Stored data
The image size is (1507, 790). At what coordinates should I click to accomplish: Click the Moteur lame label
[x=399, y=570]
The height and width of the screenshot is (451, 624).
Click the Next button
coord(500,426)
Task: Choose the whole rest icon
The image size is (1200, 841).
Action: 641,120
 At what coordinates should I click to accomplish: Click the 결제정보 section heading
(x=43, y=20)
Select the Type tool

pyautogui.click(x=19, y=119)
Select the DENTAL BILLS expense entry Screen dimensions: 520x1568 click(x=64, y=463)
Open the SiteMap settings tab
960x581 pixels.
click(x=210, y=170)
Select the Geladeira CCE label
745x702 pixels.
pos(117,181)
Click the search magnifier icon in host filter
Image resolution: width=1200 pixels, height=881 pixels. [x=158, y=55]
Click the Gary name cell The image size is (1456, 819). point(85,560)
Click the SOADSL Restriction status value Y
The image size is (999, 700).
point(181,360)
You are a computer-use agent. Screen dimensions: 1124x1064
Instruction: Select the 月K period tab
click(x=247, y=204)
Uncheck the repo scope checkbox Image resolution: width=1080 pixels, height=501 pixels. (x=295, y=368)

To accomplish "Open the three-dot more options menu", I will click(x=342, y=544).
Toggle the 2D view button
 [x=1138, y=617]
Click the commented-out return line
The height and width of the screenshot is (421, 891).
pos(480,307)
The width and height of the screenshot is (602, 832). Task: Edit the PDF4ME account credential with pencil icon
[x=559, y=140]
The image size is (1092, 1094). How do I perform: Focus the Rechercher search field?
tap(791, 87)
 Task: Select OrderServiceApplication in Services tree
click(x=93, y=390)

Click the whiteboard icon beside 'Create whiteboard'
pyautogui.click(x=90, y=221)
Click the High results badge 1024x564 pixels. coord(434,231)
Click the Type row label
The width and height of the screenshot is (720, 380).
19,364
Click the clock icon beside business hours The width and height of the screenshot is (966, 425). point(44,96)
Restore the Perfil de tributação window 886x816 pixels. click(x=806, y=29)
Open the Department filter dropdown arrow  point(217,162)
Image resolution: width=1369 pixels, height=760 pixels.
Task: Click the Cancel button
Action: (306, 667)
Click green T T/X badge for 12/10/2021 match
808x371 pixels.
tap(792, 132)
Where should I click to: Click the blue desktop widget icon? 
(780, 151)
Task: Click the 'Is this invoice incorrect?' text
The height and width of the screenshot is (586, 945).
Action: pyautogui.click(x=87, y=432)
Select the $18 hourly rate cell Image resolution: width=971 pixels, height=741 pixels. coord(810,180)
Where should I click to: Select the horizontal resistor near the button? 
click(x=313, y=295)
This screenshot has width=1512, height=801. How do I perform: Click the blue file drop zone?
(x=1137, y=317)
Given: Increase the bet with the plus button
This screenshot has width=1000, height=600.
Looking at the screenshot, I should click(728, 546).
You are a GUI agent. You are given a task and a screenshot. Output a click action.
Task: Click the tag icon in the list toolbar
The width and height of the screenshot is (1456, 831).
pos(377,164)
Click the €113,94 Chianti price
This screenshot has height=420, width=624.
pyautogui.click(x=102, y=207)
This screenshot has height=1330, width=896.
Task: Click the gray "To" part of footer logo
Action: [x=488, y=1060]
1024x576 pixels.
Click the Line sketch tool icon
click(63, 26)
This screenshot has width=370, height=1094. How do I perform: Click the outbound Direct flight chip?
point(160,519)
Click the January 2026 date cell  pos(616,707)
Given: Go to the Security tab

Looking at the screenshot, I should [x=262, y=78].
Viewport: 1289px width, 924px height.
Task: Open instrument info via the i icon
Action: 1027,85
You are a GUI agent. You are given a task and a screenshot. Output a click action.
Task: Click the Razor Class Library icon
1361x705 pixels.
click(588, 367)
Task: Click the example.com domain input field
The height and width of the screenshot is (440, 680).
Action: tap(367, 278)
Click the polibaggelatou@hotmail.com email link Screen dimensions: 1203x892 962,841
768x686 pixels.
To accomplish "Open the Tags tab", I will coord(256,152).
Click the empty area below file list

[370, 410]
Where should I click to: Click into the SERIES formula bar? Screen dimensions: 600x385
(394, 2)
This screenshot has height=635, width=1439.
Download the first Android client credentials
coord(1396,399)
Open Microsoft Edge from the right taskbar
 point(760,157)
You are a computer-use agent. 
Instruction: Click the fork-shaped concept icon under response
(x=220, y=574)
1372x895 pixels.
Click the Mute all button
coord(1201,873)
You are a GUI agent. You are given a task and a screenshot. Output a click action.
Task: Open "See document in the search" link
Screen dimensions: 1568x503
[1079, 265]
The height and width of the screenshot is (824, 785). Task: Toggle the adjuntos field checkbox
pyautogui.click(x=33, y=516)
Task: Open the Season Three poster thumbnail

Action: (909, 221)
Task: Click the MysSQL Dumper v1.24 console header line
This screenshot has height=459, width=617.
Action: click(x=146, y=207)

* Work order:
Read the entries and pick out all lines that include the word "computer".

* Problem solution:
You are a computer-use agent. Screen dimensions: 1124x1064
You are a computer-use agent. 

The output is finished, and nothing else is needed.